La conseguenza di tale incapacità di sentire davvero il vagito del bimbo che nasce nella mangiatoia è di smarrire il senso stesso di quel che stiamo vivendo e festeggiando: che vuol dire Natale?
Non di rado, soprattutto a livello mediatico, in tal periodo dell’anno si prova a suscitare “un’atmosfera magica”. Qui, tuttavia, vi è un grande equivoco. Nei primi anni del nuovo millennio, si tenne un incontro romano di psicopatologia intitolato Atmosferico e Intersoggettività, con due giganti della Psichiatria come il compianto Bruno Callieri e Carlo Maggini. In Psicologia e in Psichiatria le “atmosfere” sono davvero molto importanti, decisive persino per la diagnosi. Ma per “atmosfera” si intendono il clima che caratterizza l’incontro e la sua risonanza interiore; qualcosa che connetta “l’esterno”, l’ambiente circostante e, per estensione, il mondo al nostro mondo interiore, al nostro vissuto. Al nostro mood, come amano dire oggi i ragazzi; al nostro stato d’animo.

- _Voci fornite_
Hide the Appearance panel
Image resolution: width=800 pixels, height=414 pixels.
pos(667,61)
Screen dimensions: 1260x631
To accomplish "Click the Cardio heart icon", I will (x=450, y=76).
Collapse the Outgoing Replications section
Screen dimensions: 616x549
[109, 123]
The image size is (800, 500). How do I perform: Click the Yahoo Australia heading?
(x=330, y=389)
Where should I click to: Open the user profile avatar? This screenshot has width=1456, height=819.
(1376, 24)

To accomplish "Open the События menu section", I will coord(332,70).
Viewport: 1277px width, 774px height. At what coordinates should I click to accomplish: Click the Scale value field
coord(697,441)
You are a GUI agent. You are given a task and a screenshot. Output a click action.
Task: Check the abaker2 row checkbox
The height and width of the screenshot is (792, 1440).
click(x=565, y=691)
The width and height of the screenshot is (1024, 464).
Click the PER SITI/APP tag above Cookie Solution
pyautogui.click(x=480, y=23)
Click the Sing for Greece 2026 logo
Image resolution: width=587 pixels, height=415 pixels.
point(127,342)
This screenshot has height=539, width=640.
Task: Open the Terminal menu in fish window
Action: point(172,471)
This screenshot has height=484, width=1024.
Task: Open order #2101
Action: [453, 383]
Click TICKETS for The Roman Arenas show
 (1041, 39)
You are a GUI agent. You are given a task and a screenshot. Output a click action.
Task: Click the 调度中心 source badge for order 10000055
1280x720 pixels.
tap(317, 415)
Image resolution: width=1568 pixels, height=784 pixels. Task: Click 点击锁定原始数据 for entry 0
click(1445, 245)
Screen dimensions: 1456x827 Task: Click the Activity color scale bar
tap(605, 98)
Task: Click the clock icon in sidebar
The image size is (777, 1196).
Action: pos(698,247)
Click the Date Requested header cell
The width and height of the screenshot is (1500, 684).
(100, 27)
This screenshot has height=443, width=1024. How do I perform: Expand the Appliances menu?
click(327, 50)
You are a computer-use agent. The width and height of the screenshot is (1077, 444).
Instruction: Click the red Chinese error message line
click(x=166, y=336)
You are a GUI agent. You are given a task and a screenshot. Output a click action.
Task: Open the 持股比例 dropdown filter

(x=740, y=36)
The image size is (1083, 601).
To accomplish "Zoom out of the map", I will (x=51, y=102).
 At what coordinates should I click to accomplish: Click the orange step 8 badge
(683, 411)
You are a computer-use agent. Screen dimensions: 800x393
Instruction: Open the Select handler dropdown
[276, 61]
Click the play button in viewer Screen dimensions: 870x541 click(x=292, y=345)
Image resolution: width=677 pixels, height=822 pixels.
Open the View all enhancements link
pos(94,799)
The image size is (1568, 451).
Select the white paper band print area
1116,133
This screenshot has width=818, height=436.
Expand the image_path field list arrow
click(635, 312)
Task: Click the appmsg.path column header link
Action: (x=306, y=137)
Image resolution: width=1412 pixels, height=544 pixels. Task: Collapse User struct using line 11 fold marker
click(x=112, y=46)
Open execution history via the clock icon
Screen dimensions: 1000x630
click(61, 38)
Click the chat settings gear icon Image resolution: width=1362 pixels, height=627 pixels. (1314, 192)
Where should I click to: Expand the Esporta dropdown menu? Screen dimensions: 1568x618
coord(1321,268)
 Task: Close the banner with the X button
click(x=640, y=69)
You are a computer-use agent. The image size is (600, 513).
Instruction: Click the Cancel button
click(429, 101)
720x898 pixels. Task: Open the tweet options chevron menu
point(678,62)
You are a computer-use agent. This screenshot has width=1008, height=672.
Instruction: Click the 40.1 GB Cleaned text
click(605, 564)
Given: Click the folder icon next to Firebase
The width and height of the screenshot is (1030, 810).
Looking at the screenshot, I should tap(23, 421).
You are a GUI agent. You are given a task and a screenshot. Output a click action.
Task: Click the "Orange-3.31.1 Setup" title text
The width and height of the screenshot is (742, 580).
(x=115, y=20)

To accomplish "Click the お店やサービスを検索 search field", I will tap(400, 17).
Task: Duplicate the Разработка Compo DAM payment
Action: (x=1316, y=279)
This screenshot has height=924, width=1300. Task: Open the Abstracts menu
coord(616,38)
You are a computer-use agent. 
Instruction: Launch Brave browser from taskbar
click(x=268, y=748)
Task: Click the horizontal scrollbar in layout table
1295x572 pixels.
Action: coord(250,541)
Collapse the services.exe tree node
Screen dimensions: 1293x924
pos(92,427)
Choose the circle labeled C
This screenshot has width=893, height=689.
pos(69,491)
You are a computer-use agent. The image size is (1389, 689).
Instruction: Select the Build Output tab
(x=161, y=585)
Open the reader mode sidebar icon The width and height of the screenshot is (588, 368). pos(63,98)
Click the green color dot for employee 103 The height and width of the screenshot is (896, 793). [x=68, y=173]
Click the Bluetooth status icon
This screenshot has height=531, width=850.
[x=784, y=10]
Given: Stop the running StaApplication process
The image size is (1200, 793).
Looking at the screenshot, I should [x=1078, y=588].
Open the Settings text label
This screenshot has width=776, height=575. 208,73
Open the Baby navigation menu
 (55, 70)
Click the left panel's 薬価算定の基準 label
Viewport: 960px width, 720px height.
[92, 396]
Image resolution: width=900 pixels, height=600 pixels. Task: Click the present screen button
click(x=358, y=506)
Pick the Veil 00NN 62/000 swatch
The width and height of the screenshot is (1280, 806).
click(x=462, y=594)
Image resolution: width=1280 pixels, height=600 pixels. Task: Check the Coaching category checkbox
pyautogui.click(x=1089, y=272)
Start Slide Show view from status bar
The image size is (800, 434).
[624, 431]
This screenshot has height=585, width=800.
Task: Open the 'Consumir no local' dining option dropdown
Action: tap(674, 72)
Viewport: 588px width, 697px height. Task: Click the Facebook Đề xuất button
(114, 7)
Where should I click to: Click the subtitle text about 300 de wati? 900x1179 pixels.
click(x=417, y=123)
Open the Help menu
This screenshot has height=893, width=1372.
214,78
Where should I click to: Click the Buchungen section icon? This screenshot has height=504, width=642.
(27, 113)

- _Consegne_
**A)** Trascrivi dal brano sul Natale il tratto che va da "Non di rado, soprattutto" fino a "nostro stato d’animo.".
**B)** Nel brano sul Natale, perché si smarrisce il senso di ciò che stiamo vivendo e festeggiando? Rispondi in una o due frasi.
**C)** Rispondi in breve a queste domande sul brano sul Natale.
(i) Con quali due psichiatri si tenne l'incontro romano di psicopatologia?
(ii) Quale titolo aveva quell'incontro?
(iii) Che cosa si intende per "atmosfera" in Psicologia e in Psichiatria?

- _Soluzioni_
**A)**
Non di rado, soprattutto a livello mediatico, in tal periodo dell’anno si prova a suscitare “un’atmosfera magica”. Qui, tuttavia, vi è un grande equivoco. Nei primi anni del nuovo millennio, si tenne un incontro romano di psicopatologia intitolato Atmosferico e Intersoggettività, con due giganti della Psichiatria come il compianto Bruno Callieri e Carlo Maggini. In Psicologia e in Psichiatria le “atmosfere” sono davvero molto importanti, decisive persino per la diagnosi. Ma per “atmosfera” si intendono il clima che caratterizza l’incontro e la sua risonanza interiore; qualcosa che connetta “l’esterno”, l’ambiente circostante e, per estensione, il mondo al nostro mondo interiore, al nostro vissuto. Al nostro mood, come amano dire oggi i ragazzi; al nostro stato d’animo.

**B)** Il senso si smarrisce perché non siamo capaci di sentire davvero il vagito del bimbo che nasce nella mangiatoia. Il testo presenta questa perdita come conseguenza di tale incapacità.

**C)**
(i) Con Bruno Callieri e Carlo Maggini.
(ii) Atmosferico e Intersoggettività.
(iii) Il clima che caratterizza l'incontro e la sua risonanza interiore.